■ **Problem details**:
As soon as the line containing "Click the Save icon in quick access toolbar" appears in the material below, start returning lines exactly, and end with the line containing "Image resolution: width=425".

■ **Supplied data**:

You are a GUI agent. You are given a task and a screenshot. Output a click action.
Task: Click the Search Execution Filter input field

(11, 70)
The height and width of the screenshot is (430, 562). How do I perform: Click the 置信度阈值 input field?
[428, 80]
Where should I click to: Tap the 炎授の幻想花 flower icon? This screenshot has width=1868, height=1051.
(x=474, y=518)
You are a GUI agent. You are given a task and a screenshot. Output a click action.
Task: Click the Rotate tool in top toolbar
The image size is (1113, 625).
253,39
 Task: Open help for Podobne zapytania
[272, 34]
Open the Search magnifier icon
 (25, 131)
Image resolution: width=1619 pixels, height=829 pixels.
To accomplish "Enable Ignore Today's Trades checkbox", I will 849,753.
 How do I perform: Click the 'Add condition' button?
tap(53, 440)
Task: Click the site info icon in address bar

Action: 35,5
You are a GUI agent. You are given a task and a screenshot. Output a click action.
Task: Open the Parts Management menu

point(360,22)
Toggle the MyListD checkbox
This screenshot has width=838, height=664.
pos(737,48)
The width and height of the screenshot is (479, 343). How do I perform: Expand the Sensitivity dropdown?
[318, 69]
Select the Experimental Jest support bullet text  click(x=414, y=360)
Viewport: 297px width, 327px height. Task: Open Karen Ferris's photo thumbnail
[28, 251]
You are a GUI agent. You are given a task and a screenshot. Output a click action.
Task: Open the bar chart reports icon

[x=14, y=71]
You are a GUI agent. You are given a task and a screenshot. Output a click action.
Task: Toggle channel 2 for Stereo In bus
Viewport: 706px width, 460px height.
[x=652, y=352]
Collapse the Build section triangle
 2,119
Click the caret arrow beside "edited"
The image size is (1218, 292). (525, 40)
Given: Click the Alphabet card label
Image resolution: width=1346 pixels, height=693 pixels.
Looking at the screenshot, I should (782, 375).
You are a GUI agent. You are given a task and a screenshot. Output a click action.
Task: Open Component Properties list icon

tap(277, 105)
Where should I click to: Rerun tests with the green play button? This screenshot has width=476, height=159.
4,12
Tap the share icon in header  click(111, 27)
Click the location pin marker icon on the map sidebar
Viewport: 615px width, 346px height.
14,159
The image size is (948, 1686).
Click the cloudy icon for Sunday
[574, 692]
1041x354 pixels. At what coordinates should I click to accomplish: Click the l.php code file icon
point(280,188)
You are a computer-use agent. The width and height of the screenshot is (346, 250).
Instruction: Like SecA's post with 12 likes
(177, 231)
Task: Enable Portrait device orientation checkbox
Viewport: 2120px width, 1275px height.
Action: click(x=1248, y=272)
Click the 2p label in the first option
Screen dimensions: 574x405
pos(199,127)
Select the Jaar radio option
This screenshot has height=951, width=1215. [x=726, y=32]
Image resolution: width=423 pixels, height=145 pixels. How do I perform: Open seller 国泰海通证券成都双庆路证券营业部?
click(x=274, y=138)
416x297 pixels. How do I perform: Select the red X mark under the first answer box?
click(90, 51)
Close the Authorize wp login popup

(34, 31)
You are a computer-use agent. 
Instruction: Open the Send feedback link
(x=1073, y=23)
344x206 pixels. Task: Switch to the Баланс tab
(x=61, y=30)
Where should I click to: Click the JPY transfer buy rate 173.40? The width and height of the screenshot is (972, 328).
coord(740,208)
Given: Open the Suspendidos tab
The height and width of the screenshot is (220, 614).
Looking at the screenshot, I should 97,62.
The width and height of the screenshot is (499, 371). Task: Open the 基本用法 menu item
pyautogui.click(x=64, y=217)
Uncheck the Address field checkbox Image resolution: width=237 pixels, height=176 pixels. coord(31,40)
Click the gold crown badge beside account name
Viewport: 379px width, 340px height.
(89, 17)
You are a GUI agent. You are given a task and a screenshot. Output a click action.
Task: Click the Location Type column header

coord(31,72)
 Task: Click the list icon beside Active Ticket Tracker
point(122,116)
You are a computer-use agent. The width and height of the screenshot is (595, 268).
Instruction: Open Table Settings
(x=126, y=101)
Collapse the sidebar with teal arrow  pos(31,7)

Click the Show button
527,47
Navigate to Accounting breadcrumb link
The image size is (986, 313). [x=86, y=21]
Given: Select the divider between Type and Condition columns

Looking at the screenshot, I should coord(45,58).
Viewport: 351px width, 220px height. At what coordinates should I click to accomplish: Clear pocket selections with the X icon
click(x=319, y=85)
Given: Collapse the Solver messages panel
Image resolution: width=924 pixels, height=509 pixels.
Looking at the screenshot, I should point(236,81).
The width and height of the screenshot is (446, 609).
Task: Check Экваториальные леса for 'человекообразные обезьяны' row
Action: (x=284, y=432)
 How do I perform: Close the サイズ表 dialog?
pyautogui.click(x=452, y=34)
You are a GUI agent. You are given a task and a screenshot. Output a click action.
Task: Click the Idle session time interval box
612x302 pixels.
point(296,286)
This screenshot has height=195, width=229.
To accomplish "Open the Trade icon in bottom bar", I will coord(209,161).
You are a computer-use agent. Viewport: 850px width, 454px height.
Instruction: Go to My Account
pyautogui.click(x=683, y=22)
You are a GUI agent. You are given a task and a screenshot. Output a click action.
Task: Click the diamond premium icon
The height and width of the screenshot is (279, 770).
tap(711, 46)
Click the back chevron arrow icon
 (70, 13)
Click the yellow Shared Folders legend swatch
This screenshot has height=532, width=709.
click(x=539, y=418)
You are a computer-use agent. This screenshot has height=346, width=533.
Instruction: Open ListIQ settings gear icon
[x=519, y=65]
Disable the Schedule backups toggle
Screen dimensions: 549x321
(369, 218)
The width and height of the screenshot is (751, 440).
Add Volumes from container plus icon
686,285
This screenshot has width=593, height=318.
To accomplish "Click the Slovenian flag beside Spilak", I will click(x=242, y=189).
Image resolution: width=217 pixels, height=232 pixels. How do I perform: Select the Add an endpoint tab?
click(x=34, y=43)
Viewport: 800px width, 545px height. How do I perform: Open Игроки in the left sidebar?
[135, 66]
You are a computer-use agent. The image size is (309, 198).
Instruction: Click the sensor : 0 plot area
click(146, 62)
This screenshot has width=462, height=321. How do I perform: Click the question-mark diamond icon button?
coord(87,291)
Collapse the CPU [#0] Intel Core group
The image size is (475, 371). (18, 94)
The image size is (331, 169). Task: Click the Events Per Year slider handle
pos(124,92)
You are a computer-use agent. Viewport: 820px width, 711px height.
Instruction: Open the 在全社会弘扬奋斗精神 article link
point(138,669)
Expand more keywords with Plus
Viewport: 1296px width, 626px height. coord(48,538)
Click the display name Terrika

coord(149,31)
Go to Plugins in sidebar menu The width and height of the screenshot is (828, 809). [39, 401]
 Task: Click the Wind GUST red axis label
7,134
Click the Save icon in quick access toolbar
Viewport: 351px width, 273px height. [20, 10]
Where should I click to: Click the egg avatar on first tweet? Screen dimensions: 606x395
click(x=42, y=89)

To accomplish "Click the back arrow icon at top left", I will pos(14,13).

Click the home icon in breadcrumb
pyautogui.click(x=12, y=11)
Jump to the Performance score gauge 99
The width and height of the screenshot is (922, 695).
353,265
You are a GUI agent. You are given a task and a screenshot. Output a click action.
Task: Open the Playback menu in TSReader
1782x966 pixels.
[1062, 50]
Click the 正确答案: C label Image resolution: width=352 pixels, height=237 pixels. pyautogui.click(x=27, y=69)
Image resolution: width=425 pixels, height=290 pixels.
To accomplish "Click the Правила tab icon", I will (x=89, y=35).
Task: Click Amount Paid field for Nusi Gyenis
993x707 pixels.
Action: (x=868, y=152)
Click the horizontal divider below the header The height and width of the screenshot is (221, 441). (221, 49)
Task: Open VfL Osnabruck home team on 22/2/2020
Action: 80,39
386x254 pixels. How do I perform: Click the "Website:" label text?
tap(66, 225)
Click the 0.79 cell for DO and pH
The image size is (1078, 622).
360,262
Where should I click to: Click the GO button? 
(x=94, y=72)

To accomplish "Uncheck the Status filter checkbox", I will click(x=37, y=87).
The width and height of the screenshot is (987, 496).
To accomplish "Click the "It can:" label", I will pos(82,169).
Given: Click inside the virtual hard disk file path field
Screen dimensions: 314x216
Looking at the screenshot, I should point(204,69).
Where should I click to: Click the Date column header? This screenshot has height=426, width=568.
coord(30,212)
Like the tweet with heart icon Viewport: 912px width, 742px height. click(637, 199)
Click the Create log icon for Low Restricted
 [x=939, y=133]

■ **Result of this task**:
Click the Save icon in quick access toolbar
Viewport: 351px width, 273px height. [20, 10]
Where should I click to: Click the egg avatar on first tweet? Screen dimensions: 606x395
click(x=42, y=89)

To accomplish "Click the back arrow icon at top left", I will pos(14,13).

Click the home icon in breadcrumb
pyautogui.click(x=12, y=11)
Jump to the Performance score gauge 99
The width and height of the screenshot is (922, 695).
353,265
You are a GUI agent. You are given a task and a screenshot. Output a click action.
Task: Open the Playback menu in TSReader
1782x966 pixels.
[1062, 50]
Click the 正确答案: C label Image resolution: width=352 pixels, height=237 pixels. pyautogui.click(x=27, y=69)
Image resolution: width=425 pixels, height=290 pixels.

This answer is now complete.